#### Ensemble de tâches
a: Selon l'extrait sur le Haut Conseil des finances publiques, de quel pourcentage les dépenses de personnel augmentent-elles ?
b: Résumez en deux phrases l'extrait sur le Haut Conseil des finances publiques.
c: Rédigez la suite de l'extrait sur le Haut Conseil des finances publiques, en commençant après sa dernière phrase.

#### Extrait choisi
+++++
Quelles sont les perspectives d'évolution du déficit public, compte tenu du reclassement de SNCF Réseau ? Que pensez-vous de la forte diminution des crédits des missions « Cohésion des territoires », notamment des aides au logement, et « Travail et emploi » dans le projet de loi de finances pour 2019, ou encore de l'augmentation de 1,5 % des dépenses de personnel et du prélèvement sur recettes au profit de l'Union européenne ? Enfin, qu'en est-il de la dette transférée à la Caisse d'amortissement de la dette sociale (CADES) ?
Comment les pertes liées aux tensions internationales sont-elles évaluées compte tenu des divergences entre économistes ? Vous appelez à un ajustement structurel plus fort : quel niveau d'équilibre proposez-vous pour que la trajectoire de baisse de la dépense publique ne soit pas négative pour la croissance ? Enfin, la loi de programmation des finances publiques pour les années 2018 à 2022 a instauré un nouveau principe budgétaire consistant à affecter toute bonne nouvelle en recettes à la baisse du déficit. Disposez-vous d'un premier rapport d'étape sur ce nouveau principe ? Qu'en pensez-vous ?
Certaines questions peuvent concerner le Haut Conseil des finances publiques, d'autres dépassent très largement le cadre de sa mission. Le Haut Conseil n'entre en effet pas dans le détail du projet de loi de finances pour 2019 et ne peut porter d'appréciation sur chacune des missions qu'il contient. Le PLF pour 2019 n'a d'ailleurs pas été porté en totalité à notre connaissance puisque nous devons donner notre avis avant son passage en Conseil des ministres : lorsque nous délibérons, les derniers arbitrages sur certaines dépenses n'ont donc pas encore été effectués.
Ce que regarde le Haut Conseil, c'est la cohérence du projet du Gouvernement : paraît-il crédible, compte tenu du scénario macroéconomique qu'il présente et de ce que nous constatons à partir de l'exécution pour l'année 2018, en liaison avec la Cour des comptes ? A priori, avec ce qui est présenté en recettes comme en dépenses, cela semble tout à fait plausible, sauf concrétisation de risques qui affecteraient la croissance en 2019 et nécessiteraient de réviser le scénario.
Vous êtes nombreux à vous interroger non sur les hypothèses de croissance mais sur la croissance potentielle de la France et son niveau de compétitivité. Chacun reconnaît que sa croissance potentielle mériterait d'être plus élevée et sa compétitivité renforcée. Que faire pour y parvenir ? Il n'est pas dans la mission du Haut Conseil de le dire, mais cela ne peut passer que par des réformes de structure qui peuvent prendre du temps. Le Gouvernement, dans la loi de programmation des finances publiques, a d'ailleurs prévu une augmentation de la croissance potentielle en fin de période, estimant qu'un certain nombre des mesures structurelles qu'il propose iront dans ce sens.
+++++
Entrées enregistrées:
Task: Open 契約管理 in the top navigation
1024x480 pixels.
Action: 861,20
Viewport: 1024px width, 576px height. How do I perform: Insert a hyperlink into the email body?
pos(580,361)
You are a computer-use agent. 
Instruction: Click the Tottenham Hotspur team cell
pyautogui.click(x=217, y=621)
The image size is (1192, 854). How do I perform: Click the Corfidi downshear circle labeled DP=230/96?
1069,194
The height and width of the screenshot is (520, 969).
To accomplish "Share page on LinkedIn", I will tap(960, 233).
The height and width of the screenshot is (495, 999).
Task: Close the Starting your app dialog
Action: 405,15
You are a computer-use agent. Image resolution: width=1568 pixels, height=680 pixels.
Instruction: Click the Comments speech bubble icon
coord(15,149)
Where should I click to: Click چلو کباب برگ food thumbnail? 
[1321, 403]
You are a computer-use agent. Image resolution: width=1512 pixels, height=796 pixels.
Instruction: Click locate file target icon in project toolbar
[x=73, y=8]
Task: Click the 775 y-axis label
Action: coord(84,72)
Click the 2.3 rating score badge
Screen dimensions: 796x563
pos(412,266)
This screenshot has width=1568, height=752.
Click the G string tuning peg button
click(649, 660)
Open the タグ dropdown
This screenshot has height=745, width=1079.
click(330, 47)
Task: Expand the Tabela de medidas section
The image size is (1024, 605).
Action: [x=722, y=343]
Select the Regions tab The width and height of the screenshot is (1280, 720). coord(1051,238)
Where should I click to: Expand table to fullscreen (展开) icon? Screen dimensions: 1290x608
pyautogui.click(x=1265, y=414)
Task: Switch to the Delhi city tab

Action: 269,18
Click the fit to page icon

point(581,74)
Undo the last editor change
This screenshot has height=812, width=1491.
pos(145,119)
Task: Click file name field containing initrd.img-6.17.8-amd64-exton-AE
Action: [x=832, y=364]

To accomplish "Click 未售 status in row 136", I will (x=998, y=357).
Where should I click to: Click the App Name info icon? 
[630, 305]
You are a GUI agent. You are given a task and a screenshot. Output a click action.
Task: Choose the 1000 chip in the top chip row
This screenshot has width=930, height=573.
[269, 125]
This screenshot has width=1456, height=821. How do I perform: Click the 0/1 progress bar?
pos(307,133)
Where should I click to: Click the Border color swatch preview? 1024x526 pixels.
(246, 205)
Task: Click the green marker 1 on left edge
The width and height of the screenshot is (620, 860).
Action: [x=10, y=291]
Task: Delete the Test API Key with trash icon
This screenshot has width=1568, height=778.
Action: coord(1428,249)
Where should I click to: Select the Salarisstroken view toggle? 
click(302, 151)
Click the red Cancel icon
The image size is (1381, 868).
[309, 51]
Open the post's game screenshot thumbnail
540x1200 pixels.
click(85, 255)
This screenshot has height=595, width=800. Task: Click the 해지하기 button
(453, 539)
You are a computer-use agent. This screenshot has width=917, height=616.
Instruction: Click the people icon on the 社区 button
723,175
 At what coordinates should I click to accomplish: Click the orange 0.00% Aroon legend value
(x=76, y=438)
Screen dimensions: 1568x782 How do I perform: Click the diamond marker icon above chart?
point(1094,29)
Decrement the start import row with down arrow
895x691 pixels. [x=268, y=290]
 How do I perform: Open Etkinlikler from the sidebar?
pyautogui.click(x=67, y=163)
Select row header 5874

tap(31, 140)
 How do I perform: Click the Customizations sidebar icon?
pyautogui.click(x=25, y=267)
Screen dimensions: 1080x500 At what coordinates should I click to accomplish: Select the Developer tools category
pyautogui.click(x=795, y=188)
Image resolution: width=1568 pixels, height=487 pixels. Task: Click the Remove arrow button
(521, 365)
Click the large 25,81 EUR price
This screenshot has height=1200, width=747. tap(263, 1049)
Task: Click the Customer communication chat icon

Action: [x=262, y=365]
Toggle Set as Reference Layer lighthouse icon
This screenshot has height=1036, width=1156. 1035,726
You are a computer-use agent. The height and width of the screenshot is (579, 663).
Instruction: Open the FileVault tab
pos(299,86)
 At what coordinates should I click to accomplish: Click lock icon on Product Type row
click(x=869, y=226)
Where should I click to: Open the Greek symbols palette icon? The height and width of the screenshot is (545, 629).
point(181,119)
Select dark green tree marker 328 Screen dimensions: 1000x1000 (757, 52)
+++++
#### Réponses aux exercices
a: Elles augmentent de 1,5 %.

b: Plusieurs intervenants interrogent le Haut Conseil des finances publiques sur le déficit public, sur la baisse des crédits de certaines missions du projet de loi de finances pour 2019, sur la dette transférée à la CADES et sur le principe qui affecte toute bonne nouvelle en recettes à la baisse du déficit. La réponse indique que le Haut Conseil n'entre pas dans le détail du projet mais en examine la cohérence, qu'il juge tout à fait plausible sauf risques affectant la croissance en 2019, et qu'une croissance potentielle plus élevée ne peut passer que par des réformes de structure.

c:
L'équilibre n'est pas facile à trouver : dès lors que vous prenez des mesures pour redresser les comptes publics, certaines peuvent avoir un effet récessif. D'où l'intérêt de prendre des mesures structurelles lorsque la conjoncture s'améliore, afin d'éviter que ces conséquences négatives ne soient trop fortes pour l'ensemble des acteurs économiques. Aux responsables politiques d'arbitrer pour trouver le bon équilibre.
Tout ce qui peut améliorer le niveau de déficit à la baisse va dans le bon sens. Avant de redistribuer, il convient de redresser les comptes publics pour retrouver des marges de manoeuvre, notamment au moment où la conjoncture ralentit ou se retourne. C'est ainsi que nous voyons d'ailleurs la fragilité de la situation des finances publiques françaises : nous avons réduit le déficit nominal, compte tenu d'une croissance plus forte, mais le déficit structurel reste élevé. Le déficit nominal pourra atteindre en 2019 un niveau que la France n'a pas connu depuis une vingtaine d'années : c'est formidable, sauf que la dette a augmenté de trente points de PIB... Bref, relativisons la situation, et mesurons l'importance des notions permettant de raisonner au-delà de la conjoncture que sont la croissance potentielle ou l'écart de production, même si elles sont très débattues entre économistes.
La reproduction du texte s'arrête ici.